1 mars 2017
Une carpe asiatique capturée à Contrecœur
Par: Sarah-Eve Charland
Les carpes asiatiques ont été découvertes dans le fleuve Saint-Laurent. | Gracieuseté

Les carpes asiatiques ont été découvertes dans le fleuve Saint-Laurent. | Gracieuseté

Le ministère des Forêts, de la Faune et des Parcs a découvert une carpe asiatique, une espèce envahissante, dans le fleuve Saint-Laurent à la hauteur de la Ville de Contrecœur en mai 2016.

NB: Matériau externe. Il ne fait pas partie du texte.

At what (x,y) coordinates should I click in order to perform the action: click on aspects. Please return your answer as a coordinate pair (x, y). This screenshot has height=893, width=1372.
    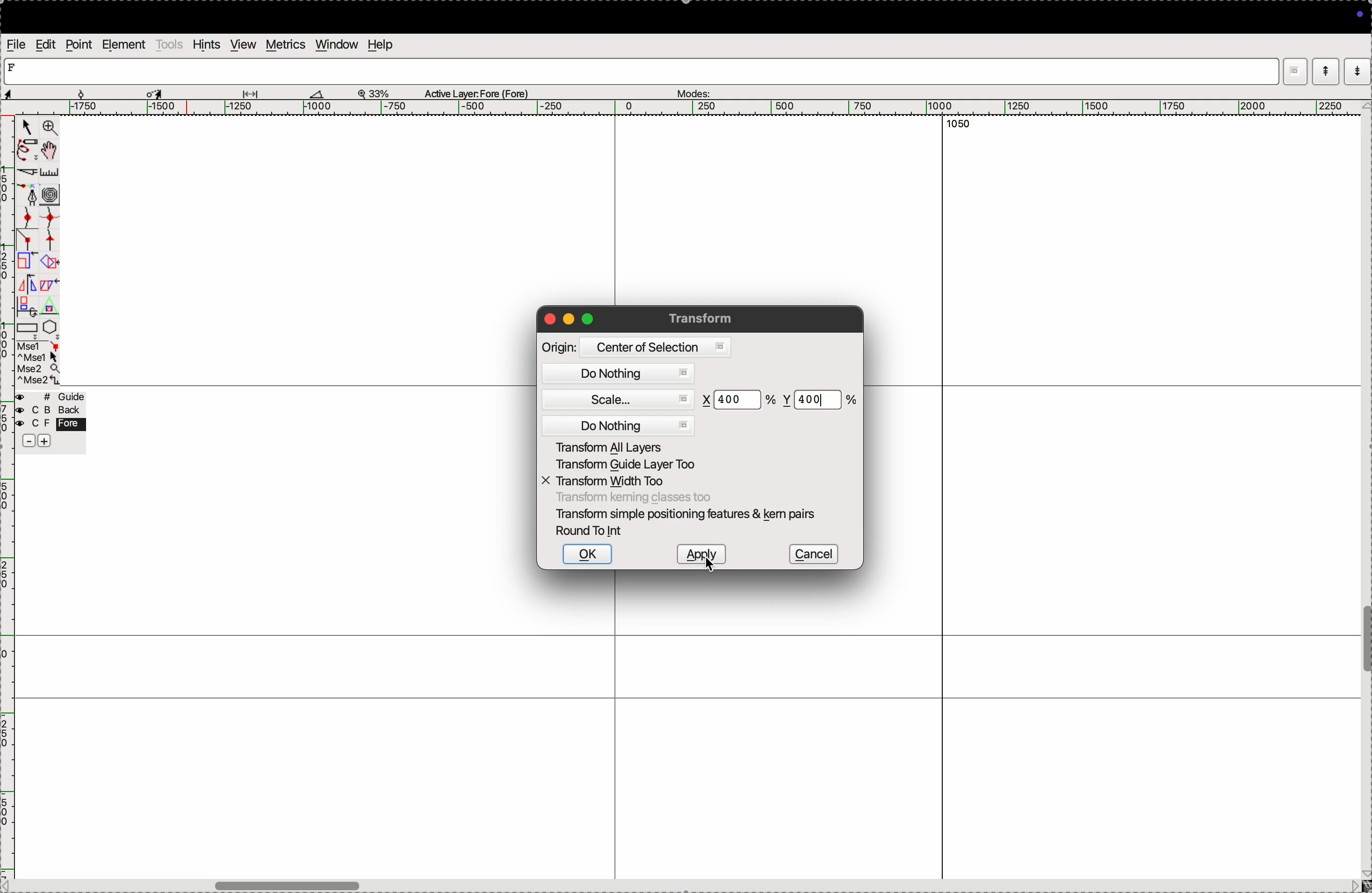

Cette nouvelle est loin de plaire au ministère, a expliqué ses représentants en conférence de presse le 1er mars. Cette découverte a été réalisée à l’intérieur d’une étude qui s’est étalée entre 2015 et 2017. L’étude a été menée conjointement avec le laboratoire de génétique du docteur Louis Bernatchez de l’Université Laval.

« L’an dernier, le ministère avait développé un programme québécois de lutte contre les carpes asiatiques qui comprend notamment un volet de détection hâtive de ces espèces envahissantes. Ce programme permet aussi de déployer rapidement des interventions sur le territoire. C’est dans ce contexte que le ministère a réalisé des analyses permettant de confirmer la présence de la carpe de roseau », explique la sous-ministre associée à la Faune et des Parcs, Mme Julie Grignon.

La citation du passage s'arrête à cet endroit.